Calm, quiet, and as close to no spook as possible. Looking is okay. No spin bolters. Must be confident by themselves unless you are driving pairs.


----------



## secuono (Jul 6, 2011)

You don't need to buy the whole nine yards to test out if they could pull a cart or to do most of the training.
A neckrope on a quick release knot, other end in hand, drag poles attached to rope. If he freaks, pull the rope and everything comes away without worry. 
You can simulate the breeching & the crupper easily & cheaply with what you already have.
Also, ground drive, a lot! 
If he can't figure that out and always stay facing forward/spook in place, you're gonna have a bad time in a cart...


----------



## Kaifyre (Jun 16, 2016)

Okay I think I'm gonna go ahead with training Dreams to drive. We'll see how it goes lol … once I get him going I'll put it in my journal. Since all my driving gear went with Thunder to Florida, I'm going to have to get creative for Dreams' driving training.

I horde rope like some sort of nylon-polypropylene-cotton miser, so I made some thin driving lines out of 1/4" braided poly. I figured I'd use that because it was light, and I'll be wearing gloves anyway so I didn't need to use anything nice like cotton that wouldn't burn my hands if he decides to lose his brain at some point. Back spliced a scissor snap on the bit ends (I absolutely LOATHE bit snaps as a general rule, but for this sort of thing they really do come in handy) and I don't have pictures but I thought they turned out nice. Each rein is 24 feet so I may end up cutting them shorter, not sure yet.

» Written task A:
Retype the part of the horse-driving thread between "## secuono (Jul" and "away without worry.", inclusive.
» Written task B:
In the horse-driving thread, how long is each of the homemade driving lines?
The material after the horse-driving thread is separate from it.

» Raw data:
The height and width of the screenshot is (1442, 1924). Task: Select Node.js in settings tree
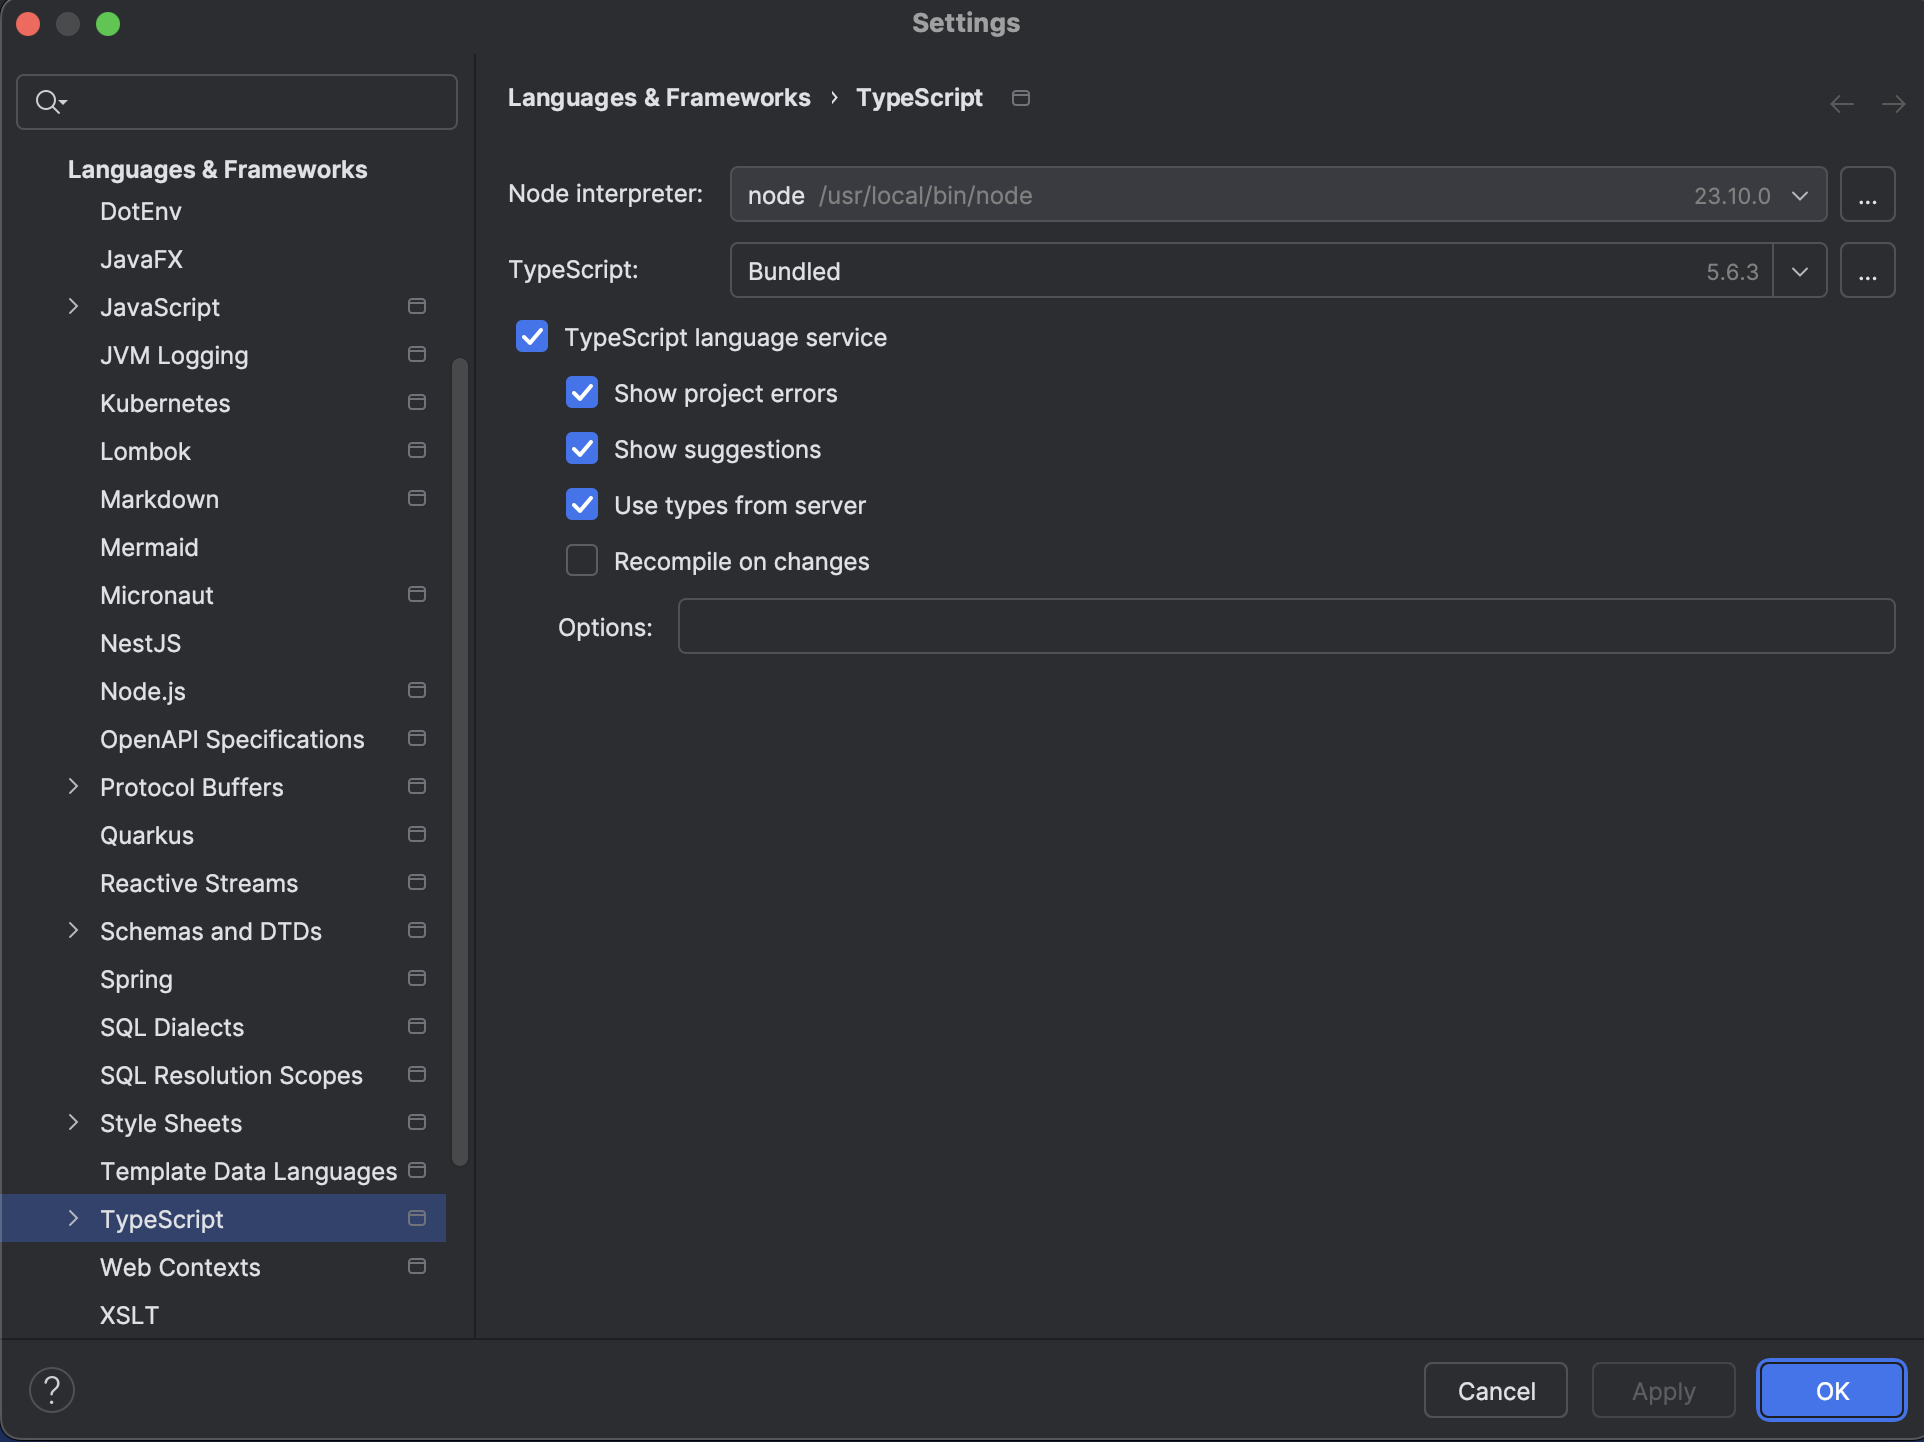[x=143, y=691]
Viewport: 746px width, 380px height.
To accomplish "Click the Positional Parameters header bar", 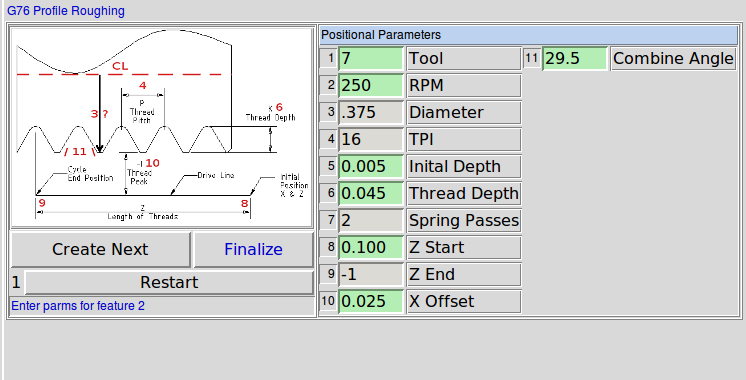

» Finished answer A:
## secuono (Jul 6, 2011)

You don't need to buy the whole nine yards to test out if they could pull a cart or to do most of the training.
A neckrope on a quick release knot, other end in hand, drag poles attached to rope. If he freaks, pull the rope and everything comes away without worry.

» Finished answer B:
Each rein is 24 feet long.